Undoubtedly, the idea of a large 50-basis-point rate cut has been floated around. And though such a large cut may not be in the cards until there are further signs of economic decay, I think that the days of ultra-high yields of the REITs could be drawing to a close at some point over the next 12-18 months. Indeed, REIT yields have been quite swollen in recent years. Still, higher interest rates on risk-free securities and industry-specific headwinds have made the REITs less than appealing for defensive investors.
Despite their sizeable distribution yields, the REITs are risky assets, as many investors have found out in the last few years. In any case, I think the recent relief rally in the Canadian REIT scene is not only sustainable but just getting started, especially if central banks get a tad more aggressive with their rate cuts going into the final quarter of 2024.
At the end of the day, the pressured REITs are among the most intriguing of beneficiaries from a lower-rate environment.
In this piece, we’ll look at a stellar retail-focused REIT that boasts an annual distribution yield that is just shy of the 7% mark. Indeed, shares have been on a heck of a run, now up more than 25% in just under three months. Though I’m no fan of chasing momentum plays, valuations still seem modest, and with an improving technical backdrop, the REITs may be a timelier opportunity than you’d think in this falling-rate environment.

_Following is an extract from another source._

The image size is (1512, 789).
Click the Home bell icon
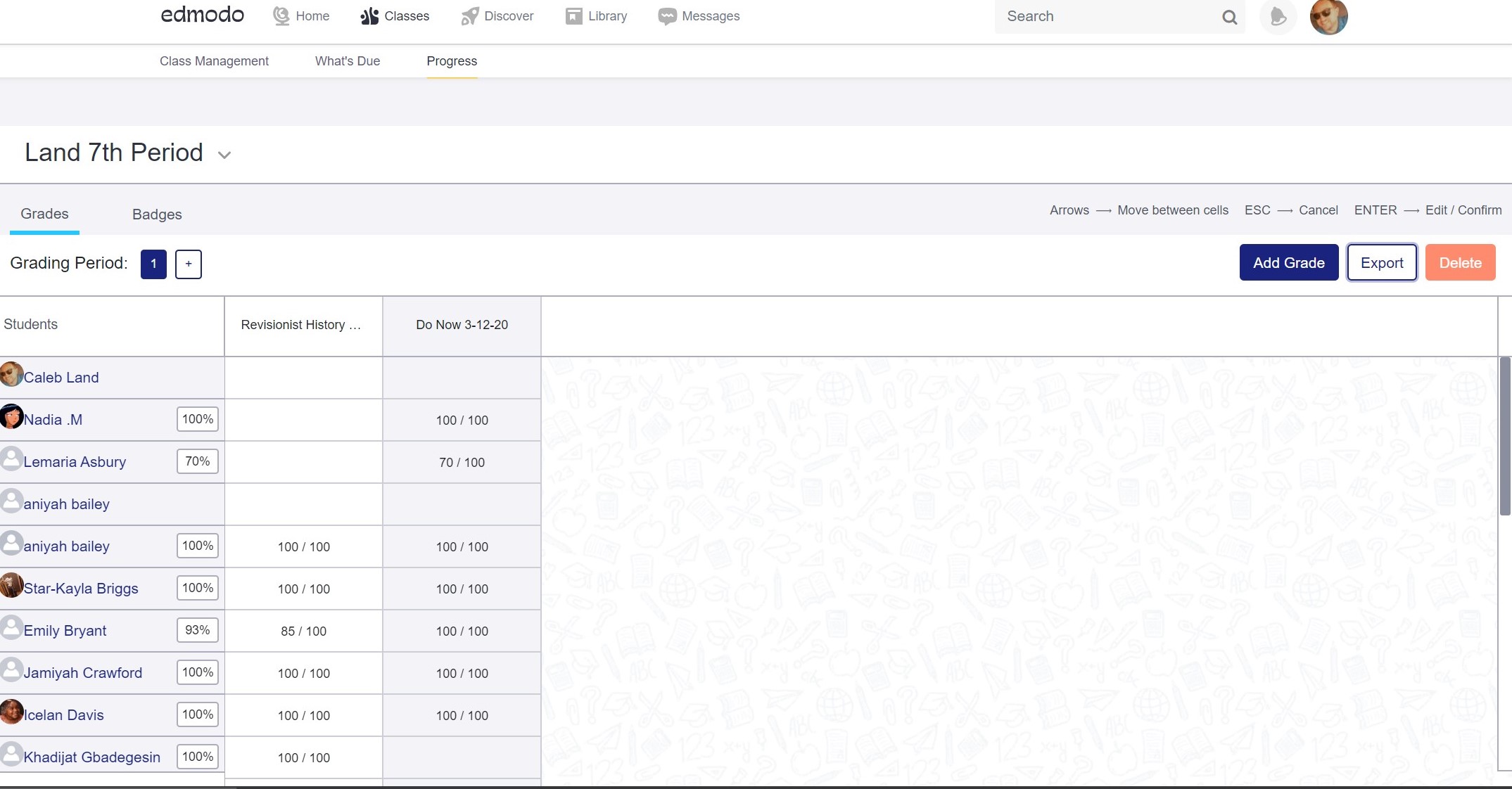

A smarter way to bet on the REIT scene
Without further ado, enter shares of SmartCentres REIT (TSX:SRU.UN), a retail REIT behind strip malls, many of which are anchored by Canadian Walmart stores. As you may know, Walmart has been firing on all cylinders in recent years. The retailer has been a fantastic place for consumers to save money amid the inflation-fuelled surge.
Additionally, with many Canadian grocers jacking up prices on everyday goods, it’s not hard to imagine many Canadians switching on over to Walmart for their weekly food hauls. Everyday low prices on a wide range of goods are exactly what you’ll come to expect from the local Walmart. The only issue with Walmart shares, though, is that they are getting expensive after rocketing over 75% in two years.
A better, cheaper, and more bountiful way to ride on the back of Walmart’s strengths (at least in Canada) lies in SmartCentres REIT. Of course, SmartCentres doesn’t lean entirely on the strength of Walmart. With numerous other big-box retail tenants, Smart stands out as a REIT that can keep its distribution intact through even the most turbulent of conditions.
SmartCentres REIT pays its annual distribution yield (6.83%) on a monthly basis. Of course, the annual yield used to be north of 8% when shares were closer to their multi-year depths. However, I think the yield remains attractive, especially for those investors looking to dollar cost average (buying incrementally over time and on dips) their way into a full position.
Bottom line
Let’s not forget that SmartCentres held its own (for the most part) through the worst of the COVID crisis and the ensuing inflation hailstorm. Even if a recession looms, I expect SmartCentres to keep on paying its generous distribution as the REIT looks to further diversify into residential real estate over the coming years.
With a potential double-bottom technical pattern that could be in the works, I’d look for SRU.UN shares to make a run for the $30 level in the coming weeks and months. Even if such a rally falters, I’d be more than willing to be a net buyer on weakness.